Try it — Only one number is expected here, namely how many lines of the entries below hold the string "Image".

Material provided —
====

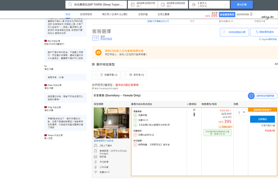The width and height of the screenshot is (278, 181).
Task: Click the main bunk bed room photo
Action: 111,118
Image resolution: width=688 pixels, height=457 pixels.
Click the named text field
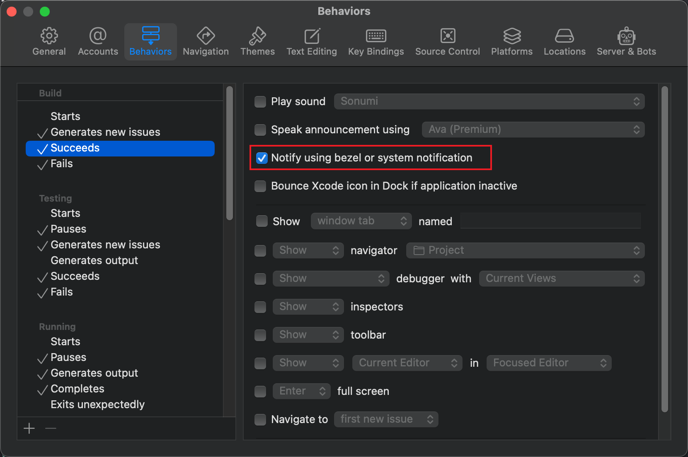tap(550, 221)
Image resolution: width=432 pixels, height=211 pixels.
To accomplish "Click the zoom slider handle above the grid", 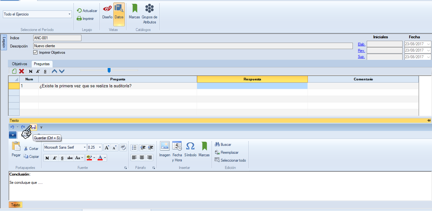I will coord(109,70).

====

Answer to this exercise — 2